#### Available data:
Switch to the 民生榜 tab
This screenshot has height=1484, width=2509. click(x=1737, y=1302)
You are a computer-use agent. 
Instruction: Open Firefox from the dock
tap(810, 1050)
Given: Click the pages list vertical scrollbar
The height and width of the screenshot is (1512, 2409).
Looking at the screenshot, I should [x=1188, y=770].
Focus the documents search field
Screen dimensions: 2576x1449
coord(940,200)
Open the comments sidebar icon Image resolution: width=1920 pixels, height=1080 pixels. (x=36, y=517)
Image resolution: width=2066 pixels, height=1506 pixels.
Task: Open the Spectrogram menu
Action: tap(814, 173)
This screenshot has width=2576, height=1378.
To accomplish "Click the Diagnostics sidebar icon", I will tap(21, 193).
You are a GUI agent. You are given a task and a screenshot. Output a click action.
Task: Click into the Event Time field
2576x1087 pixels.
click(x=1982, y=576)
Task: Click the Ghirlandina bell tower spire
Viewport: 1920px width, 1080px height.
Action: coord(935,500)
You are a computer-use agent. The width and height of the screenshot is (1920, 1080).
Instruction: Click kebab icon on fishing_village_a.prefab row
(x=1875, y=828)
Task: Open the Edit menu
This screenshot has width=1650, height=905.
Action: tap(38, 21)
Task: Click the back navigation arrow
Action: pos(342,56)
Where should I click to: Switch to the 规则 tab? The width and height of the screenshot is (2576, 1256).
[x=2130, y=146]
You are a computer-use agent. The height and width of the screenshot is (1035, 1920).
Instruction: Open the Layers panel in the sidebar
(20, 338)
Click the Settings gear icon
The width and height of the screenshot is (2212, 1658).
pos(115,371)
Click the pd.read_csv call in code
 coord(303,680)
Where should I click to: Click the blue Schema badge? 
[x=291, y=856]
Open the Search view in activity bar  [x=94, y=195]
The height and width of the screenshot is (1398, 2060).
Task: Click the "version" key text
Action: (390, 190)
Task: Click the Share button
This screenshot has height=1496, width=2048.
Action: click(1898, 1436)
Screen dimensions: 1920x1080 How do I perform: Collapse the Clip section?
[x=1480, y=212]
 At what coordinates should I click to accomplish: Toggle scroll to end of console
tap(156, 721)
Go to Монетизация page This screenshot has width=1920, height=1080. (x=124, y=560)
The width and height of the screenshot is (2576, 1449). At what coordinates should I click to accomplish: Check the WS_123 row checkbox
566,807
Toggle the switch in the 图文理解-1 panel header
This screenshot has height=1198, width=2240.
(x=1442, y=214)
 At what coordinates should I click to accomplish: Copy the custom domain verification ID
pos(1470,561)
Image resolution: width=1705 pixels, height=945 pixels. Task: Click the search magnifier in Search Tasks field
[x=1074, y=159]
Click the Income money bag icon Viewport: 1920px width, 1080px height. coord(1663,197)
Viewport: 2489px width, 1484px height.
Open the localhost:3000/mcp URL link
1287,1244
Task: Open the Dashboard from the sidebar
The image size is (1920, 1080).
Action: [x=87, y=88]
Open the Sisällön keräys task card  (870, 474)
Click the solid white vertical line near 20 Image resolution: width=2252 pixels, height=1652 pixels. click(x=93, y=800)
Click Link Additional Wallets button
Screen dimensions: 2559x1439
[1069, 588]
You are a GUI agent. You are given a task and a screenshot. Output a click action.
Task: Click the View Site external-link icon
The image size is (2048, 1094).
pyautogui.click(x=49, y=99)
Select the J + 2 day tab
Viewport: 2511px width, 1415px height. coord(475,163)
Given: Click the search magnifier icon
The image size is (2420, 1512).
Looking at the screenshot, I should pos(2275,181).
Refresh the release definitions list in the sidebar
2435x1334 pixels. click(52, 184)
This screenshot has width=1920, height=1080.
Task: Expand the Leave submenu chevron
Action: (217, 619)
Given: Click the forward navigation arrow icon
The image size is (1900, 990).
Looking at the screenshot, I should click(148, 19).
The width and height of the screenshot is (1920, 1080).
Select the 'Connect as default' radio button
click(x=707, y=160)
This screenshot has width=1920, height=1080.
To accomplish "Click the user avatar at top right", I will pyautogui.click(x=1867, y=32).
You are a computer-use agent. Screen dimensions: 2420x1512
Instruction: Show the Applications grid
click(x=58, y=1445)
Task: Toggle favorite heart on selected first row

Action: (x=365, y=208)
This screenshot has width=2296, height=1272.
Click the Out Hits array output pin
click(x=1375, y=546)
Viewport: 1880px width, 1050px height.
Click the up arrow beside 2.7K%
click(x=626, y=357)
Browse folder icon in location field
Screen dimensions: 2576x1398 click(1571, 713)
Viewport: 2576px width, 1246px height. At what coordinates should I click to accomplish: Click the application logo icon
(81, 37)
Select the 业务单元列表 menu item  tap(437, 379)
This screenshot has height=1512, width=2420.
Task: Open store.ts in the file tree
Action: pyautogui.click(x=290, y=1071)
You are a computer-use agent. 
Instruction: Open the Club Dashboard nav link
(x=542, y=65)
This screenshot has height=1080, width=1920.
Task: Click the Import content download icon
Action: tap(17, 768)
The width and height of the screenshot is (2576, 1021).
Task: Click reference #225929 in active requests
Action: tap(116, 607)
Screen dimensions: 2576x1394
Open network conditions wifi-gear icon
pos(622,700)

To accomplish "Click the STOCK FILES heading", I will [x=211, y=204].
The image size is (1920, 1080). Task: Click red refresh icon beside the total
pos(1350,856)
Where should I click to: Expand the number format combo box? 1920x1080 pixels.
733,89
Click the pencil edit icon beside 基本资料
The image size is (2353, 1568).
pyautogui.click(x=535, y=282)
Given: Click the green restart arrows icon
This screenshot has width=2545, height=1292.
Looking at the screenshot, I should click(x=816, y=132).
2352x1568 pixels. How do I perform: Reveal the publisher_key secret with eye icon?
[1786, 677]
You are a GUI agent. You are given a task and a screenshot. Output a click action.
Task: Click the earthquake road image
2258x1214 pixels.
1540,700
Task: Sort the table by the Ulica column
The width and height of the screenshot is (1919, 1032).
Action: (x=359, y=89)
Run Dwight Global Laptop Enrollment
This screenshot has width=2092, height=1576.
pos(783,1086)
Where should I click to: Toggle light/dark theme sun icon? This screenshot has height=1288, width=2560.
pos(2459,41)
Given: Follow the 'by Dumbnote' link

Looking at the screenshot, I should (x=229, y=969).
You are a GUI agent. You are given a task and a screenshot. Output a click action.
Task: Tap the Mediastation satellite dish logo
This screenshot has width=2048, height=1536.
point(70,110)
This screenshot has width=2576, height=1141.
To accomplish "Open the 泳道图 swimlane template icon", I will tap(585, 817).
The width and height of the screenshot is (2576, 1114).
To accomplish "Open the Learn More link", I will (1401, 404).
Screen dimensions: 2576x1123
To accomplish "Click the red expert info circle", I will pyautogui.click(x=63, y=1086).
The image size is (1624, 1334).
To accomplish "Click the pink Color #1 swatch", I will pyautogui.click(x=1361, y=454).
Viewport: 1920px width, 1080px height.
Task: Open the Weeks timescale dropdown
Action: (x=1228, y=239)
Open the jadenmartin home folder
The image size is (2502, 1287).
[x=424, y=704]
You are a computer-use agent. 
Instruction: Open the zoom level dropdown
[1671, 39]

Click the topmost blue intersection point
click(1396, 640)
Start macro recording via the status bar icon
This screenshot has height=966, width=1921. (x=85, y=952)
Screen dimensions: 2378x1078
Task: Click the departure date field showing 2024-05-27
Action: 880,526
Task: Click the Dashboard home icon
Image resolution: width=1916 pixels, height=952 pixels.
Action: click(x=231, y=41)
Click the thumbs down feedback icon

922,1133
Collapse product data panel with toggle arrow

#### Aim of the exercise:
I'd like the records returned exactly as they were written, please.

#### Result of this exercise:
Switch to the 民生榜 tab
This screenshot has height=1484, width=2509. click(x=1737, y=1302)
You are a computer-use agent. 
Instruction: Open Firefox from the dock
tap(810, 1050)
Given: Click the pages list vertical scrollbar
The height and width of the screenshot is (1512, 2409).
Looking at the screenshot, I should [x=1188, y=770].
Focus the documents search field
Screen dimensions: 2576x1449
coord(940,200)
Open the comments sidebar icon Image resolution: width=1920 pixels, height=1080 pixels. (x=36, y=517)
Image resolution: width=2066 pixels, height=1506 pixels.
Task: Open the Spectrogram menu
Action: tap(814, 173)
This screenshot has width=2576, height=1378.
To accomplish "Click the Diagnostics sidebar icon", I will tap(21, 193).
You are a GUI agent. You are given a task and a screenshot. Output a click action.
Task: Click into the Event Time field
2576x1087 pixels.
click(x=1982, y=576)
Task: Click the Ghirlandina bell tower spire
Viewport: 1920px width, 1080px height.
Action: coord(935,500)
You are a computer-use agent. The width and height of the screenshot is (1920, 1080).
Instruction: Click kebab icon on fishing_village_a.prefab row
(x=1875, y=828)
Task: Open the Edit menu
This screenshot has width=1650, height=905.
Action: tap(38, 21)
Task: Click the back navigation arrow
Action: pos(342,56)
Where should I click to: Switch to the 规则 tab? The width and height of the screenshot is (2576, 1256).
[x=2130, y=146]
You are a computer-use agent. The height and width of the screenshot is (1035, 1920).
Instruction: Open the Layers panel in the sidebar
(20, 338)
Click the Settings gear icon
The width and height of the screenshot is (2212, 1658).
pos(115,371)
Click the pd.read_csv call in code
 coord(303,680)
Where should I click to: Click the blue Schema badge? 
[x=291, y=856]
Open the Search view in activity bar  [x=94, y=195]
The height and width of the screenshot is (1398, 2060).
Task: Click the "version" key text
Action: (390, 190)
Task: Click the Share button
This screenshot has height=1496, width=2048.
Action: click(1898, 1436)
Screen dimensions: 1920x1080 How do I perform: Collapse the Clip section?
[x=1480, y=212]
 At what coordinates should I click to accomplish: Toggle scroll to end of console
tap(156, 721)
Go to Монетизация page This screenshot has width=1920, height=1080. (x=124, y=560)
The width and height of the screenshot is (2576, 1449). At what coordinates should I click to accomplish: Check the WS_123 row checkbox
566,807
Toggle the switch in the 图文理解-1 panel header
This screenshot has height=1198, width=2240.
(x=1442, y=214)
 At what coordinates should I click to accomplish: Copy the custom domain verification ID
pos(1470,561)
Image resolution: width=1705 pixels, height=945 pixels. Task: Click the search magnifier in Search Tasks field
[x=1074, y=159]
Click the Income money bag icon Viewport: 1920px width, 1080px height. coord(1663,197)
Viewport: 2489px width, 1484px height.
Open the localhost:3000/mcp URL link
1287,1244
Task: Open the Dashboard from the sidebar
The image size is (1920, 1080).
Action: [x=87, y=88]
Open the Sisällön keräys task card  (870, 474)
Click the solid white vertical line near 20 Image resolution: width=2252 pixels, height=1652 pixels. click(x=93, y=800)
Click Link Additional Wallets button
Screen dimensions: 2559x1439
[1069, 588]
You are a GUI agent. You are given a task and a screenshot. Output a click action.
Task: Click the View Site external-link icon
The image size is (2048, 1094).
pyautogui.click(x=49, y=99)
Select the J + 2 day tab
Viewport: 2511px width, 1415px height. coord(475,163)
Given: Click the search magnifier icon
The image size is (2420, 1512).
Looking at the screenshot, I should pos(2275,181).
Refresh the release definitions list in the sidebar
2435x1334 pixels. click(52, 184)
This screenshot has width=1920, height=1080.
Task: Expand the Leave submenu chevron
Action: (217, 619)
Given: Click the forward navigation arrow icon
The image size is (1900, 990).
Looking at the screenshot, I should click(148, 19).
The width and height of the screenshot is (1920, 1080).
Select the 'Connect as default' radio button
click(x=707, y=160)
This screenshot has width=1920, height=1080.
To accomplish "Click the user avatar at top right", I will pyautogui.click(x=1867, y=32).
You are a computer-use agent. Screen dimensions: 2420x1512
Instruction: Show the Applications grid
click(x=58, y=1445)
Task: Toggle favorite heart on selected first row

Action: (x=365, y=208)
This screenshot has width=2296, height=1272.
Click the Out Hits array output pin
click(x=1375, y=546)
Viewport: 1880px width, 1050px height.
Click the up arrow beside 2.7K%
click(x=626, y=357)
Browse folder icon in location field
Screen dimensions: 2576x1398 click(1571, 713)
Viewport: 2576px width, 1246px height. At what coordinates should I click to accomplish: Click the application logo icon
(81, 37)
Select the 业务单元列表 menu item  tap(437, 379)
This screenshot has height=1512, width=2420.
Task: Open store.ts in the file tree
Action: pyautogui.click(x=290, y=1071)
You are a computer-use agent. 
Instruction: Open the Club Dashboard nav link
(x=542, y=65)
This screenshot has height=1080, width=1920.
Task: Click the Import content download icon
Action: tap(17, 768)
The width and height of the screenshot is (2576, 1021).
Task: Click reference #225929 in active requests
Action: tap(116, 607)
Screen dimensions: 2576x1394
Open network conditions wifi-gear icon
pos(622,700)

To accomplish "Click the STOCK FILES heading", I will [x=211, y=204].
The image size is (1920, 1080). Task: Click red refresh icon beside the total
pos(1350,856)
Where should I click to: Expand the number format combo box? 1920x1080 pixels.
733,89
Click the pencil edit icon beside 基本资料
The image size is (2353, 1568).
pyautogui.click(x=535, y=282)
Given: Click the green restart arrows icon
This screenshot has width=2545, height=1292.
Looking at the screenshot, I should click(x=816, y=132).
2352x1568 pixels. How do I perform: Reveal the publisher_key secret with eye icon?
[1786, 677]
You are a GUI agent. You are given a task and a screenshot. Output a click action.
Task: Click the earthquake road image
2258x1214 pixels.
1540,700
Task: Sort the table by the Ulica column
The width and height of the screenshot is (1919, 1032).
Action: (x=359, y=89)
Run Dwight Global Laptop Enrollment
This screenshot has width=2092, height=1576.
pos(783,1086)
Where should I click to: Toggle light/dark theme sun icon? This screenshot has height=1288, width=2560.
pos(2459,41)
Given: Follow the 'by Dumbnote' link

Looking at the screenshot, I should (x=229, y=969).
You are a GUI agent. You are given a task and a screenshot. Output a click action.
Task: Tap the Mediastation satellite dish logo
This screenshot has width=2048, height=1536.
point(70,110)
This screenshot has width=2576, height=1141.
To accomplish "Open the 泳道图 swimlane template icon", I will tap(585, 817).
The width and height of the screenshot is (2576, 1114).
To accomplish "Open the Learn More link", I will (1401, 404).
Screen dimensions: 2576x1123
To accomplish "Click the red expert info circle", I will pyautogui.click(x=63, y=1086).
The image size is (1624, 1334).
To accomplish "Click the pink Color #1 swatch", I will pyautogui.click(x=1361, y=454).
Viewport: 1920px width, 1080px height.
Task: Open the Weeks timescale dropdown
Action: (x=1228, y=239)
Open the jadenmartin home folder
The image size is (2502, 1287).
[x=424, y=704]
You are a computer-use agent. 
Instruction: Open the zoom level dropdown
[1671, 39]

Click the topmost blue intersection point
click(1396, 640)
Start macro recording via the status bar icon
This screenshot has height=966, width=1921. (x=85, y=952)
Screen dimensions: 2378x1078
Task: Click the departure date field showing 2024-05-27
Action: 880,526
Task: Click the Dashboard home icon
Image resolution: width=1916 pixels, height=952 pixels.
Action: click(x=231, y=41)
Click the thumbs down feedback icon

922,1133
Collapse product data panel with toggle arrow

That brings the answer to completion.